In my company, we currently have the following infrastructure:
- Ceph Luminous - OpenStack Pike.
We have a cluster of 3 osd nodes with the following configuration:
- 1 x Xeon (R) D-2146NT CPU @ 2.30GHz - 128GB RAM - 128GB ROOT DISK - 12 x 10TB SATA ST10000NM0146 (OSD) - 1 x Intel Optane P4800X SSD DC 375GB (block.DB / block.wal) - Ubuntu 16.04 - 2 X 10Gb network interface configured with lacp
The compute nodes have - 4 x 10Gb network interfaces with lacp.

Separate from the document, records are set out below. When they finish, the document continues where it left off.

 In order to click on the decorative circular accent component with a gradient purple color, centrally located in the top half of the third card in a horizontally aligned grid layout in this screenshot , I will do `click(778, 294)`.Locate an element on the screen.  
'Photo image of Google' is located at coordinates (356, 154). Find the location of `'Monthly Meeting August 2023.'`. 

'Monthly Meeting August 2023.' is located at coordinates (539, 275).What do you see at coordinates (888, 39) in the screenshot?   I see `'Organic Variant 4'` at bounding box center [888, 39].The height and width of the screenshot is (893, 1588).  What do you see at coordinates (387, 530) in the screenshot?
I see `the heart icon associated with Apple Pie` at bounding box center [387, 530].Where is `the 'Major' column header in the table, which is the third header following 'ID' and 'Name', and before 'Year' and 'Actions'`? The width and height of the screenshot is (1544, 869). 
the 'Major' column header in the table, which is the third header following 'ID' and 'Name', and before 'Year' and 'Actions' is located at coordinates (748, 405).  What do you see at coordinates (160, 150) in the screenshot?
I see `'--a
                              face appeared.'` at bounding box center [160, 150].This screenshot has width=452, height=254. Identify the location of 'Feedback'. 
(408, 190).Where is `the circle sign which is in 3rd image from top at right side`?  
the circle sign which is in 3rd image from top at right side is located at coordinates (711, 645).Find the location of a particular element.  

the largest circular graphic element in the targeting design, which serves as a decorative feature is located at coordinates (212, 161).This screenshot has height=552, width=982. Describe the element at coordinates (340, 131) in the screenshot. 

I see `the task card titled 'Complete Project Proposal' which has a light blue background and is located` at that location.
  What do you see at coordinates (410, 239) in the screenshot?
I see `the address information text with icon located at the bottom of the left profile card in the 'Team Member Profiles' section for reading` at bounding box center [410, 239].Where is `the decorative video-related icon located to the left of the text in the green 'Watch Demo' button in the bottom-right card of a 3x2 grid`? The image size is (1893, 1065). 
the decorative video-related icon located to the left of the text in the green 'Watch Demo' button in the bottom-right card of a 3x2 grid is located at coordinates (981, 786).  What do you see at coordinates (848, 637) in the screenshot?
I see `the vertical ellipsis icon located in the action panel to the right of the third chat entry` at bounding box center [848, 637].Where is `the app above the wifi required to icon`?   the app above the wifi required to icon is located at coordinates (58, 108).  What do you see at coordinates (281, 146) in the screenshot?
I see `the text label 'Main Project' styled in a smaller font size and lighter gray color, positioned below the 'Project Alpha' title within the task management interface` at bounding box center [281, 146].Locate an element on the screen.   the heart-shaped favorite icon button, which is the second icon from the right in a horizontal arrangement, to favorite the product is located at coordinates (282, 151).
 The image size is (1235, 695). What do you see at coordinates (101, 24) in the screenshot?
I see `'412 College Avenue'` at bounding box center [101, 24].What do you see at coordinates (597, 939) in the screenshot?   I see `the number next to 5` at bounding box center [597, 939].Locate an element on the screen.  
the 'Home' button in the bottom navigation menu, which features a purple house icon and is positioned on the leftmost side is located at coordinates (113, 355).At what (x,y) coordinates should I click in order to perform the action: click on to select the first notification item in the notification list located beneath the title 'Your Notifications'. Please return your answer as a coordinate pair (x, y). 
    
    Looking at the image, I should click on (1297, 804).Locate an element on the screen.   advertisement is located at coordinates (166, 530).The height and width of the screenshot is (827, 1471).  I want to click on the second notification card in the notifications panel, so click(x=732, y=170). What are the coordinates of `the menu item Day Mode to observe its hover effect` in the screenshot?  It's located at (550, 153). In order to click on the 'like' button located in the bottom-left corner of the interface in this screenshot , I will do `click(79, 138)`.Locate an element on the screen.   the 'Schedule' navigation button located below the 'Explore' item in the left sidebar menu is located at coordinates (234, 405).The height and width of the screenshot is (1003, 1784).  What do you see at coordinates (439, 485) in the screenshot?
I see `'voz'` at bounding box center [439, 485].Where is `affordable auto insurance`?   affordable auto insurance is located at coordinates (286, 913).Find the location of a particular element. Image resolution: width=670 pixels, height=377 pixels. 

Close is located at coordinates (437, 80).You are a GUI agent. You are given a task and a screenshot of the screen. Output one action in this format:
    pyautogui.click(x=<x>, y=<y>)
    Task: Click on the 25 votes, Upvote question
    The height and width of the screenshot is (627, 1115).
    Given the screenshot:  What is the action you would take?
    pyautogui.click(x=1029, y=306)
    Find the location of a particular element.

We also have 4 monitors with: - 4 x 10Gb lacp network interfaces. - The monitor nodes are approx. 90% cpu idle time with 32GB / 256GB available RAM
For each OSD disk we have created a partition of 33GB to block.db and block.wal.
We are recently facing a number of performance issues. Virtual machines created in OpenStack are experiencing slow writing issues (approx. 50MB / s).
The OSD nodes monitoring incur an average of 20% cpu IOwait time and 70 cpu idle time. The memory consumption is around 30% consumption. We have no latency issues (9ms average)
My question is if what is happening may have to do with the amount of disk dedicated to DB / WAL. In the CEPH documentation it says it is recommended that the block.db size is not smaller than 4% of block.
In this case for each disk in my environment block.db could not be less than 400GB / OSD.
Another question is if I set my disks to use block.db / block.wal on the mechanical disks themselves, if that could lead to a performance degradation.